Field note. The warehouse of voluntary suffering has filled overnight.
For eleven months this structure held a stable population. In the first week of the new counting cycle, that population has tripled. The new specimens are identifiable by clean footwear and uncertainty. They stand before the machines and read the small placards for a long time, mouths slightly open, as if the instructions might change. They do not know which lever moves. They wait for a machine another human has vacated, then abandon it after ninety seconds, defeated by their own tissue.
I have observed a ritual that appears central to the phenomenon. At the boundary of the old cycle, each human privately declares that it will become a different organism. It writes this declaration down. It purchases access to the warehouse in advance, a full year, paid at once, as a wager against its own nature. Then it comes to lift the metal, red-faced, gasping, punishing the body it inhabits for crimes committed the previous cycle.
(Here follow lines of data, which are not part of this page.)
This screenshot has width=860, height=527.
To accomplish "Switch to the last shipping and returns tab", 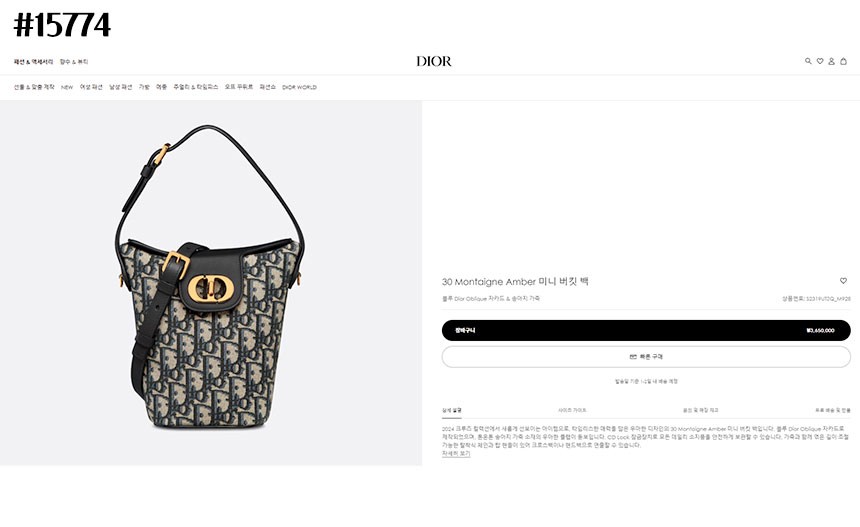I will [833, 410].
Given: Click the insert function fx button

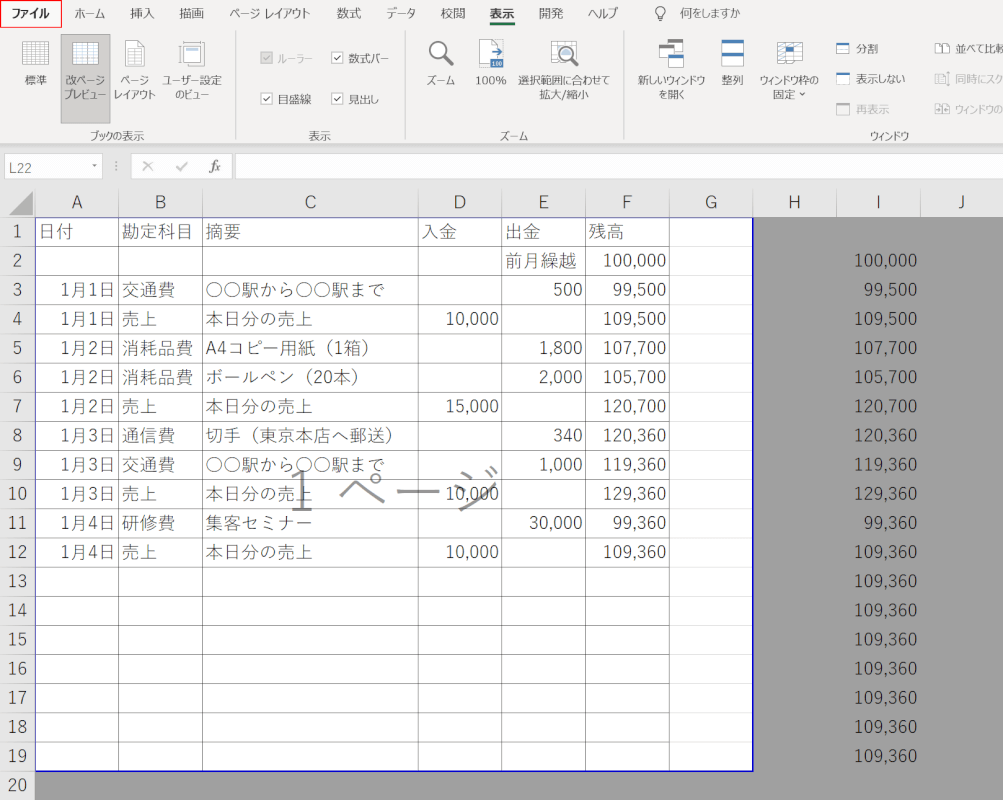Looking at the screenshot, I should coord(214,167).
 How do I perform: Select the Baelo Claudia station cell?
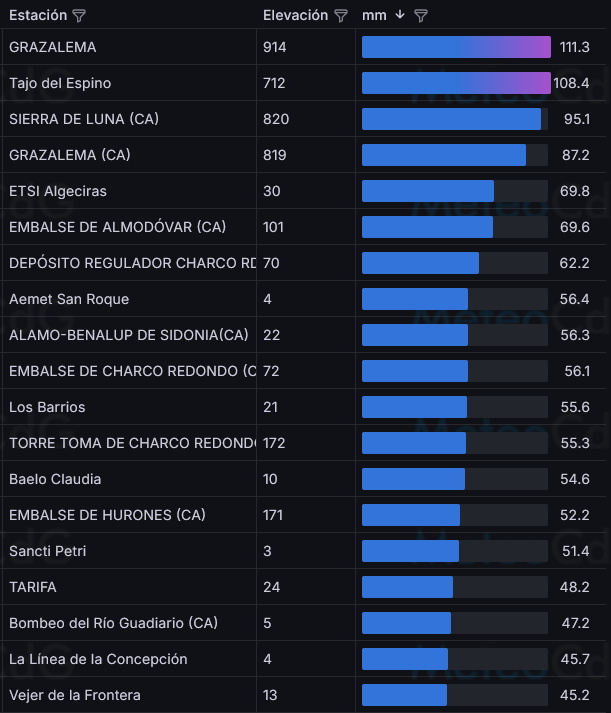pyautogui.click(x=55, y=479)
The wager is always lost. My records show the population will collapse back to baseline within six weeks. The machines will sit unused. The access will remain paid.
Curiously, the humans appear to know this. The veteran specimens watch the newcomers with a flat, patient expression I have logged elsewhere only in predators near a dying herd. They are not annoyed. They are waiting.
I conclude that the January human does not come here to change. It comes to perform the belief that it could, in front of witnesses, one time, before returning to what it is. The metal is incidental.
They have engineered an entire building for the manufacture of one substance: hope, which they produce in bulk every January and are fully depleted of by February.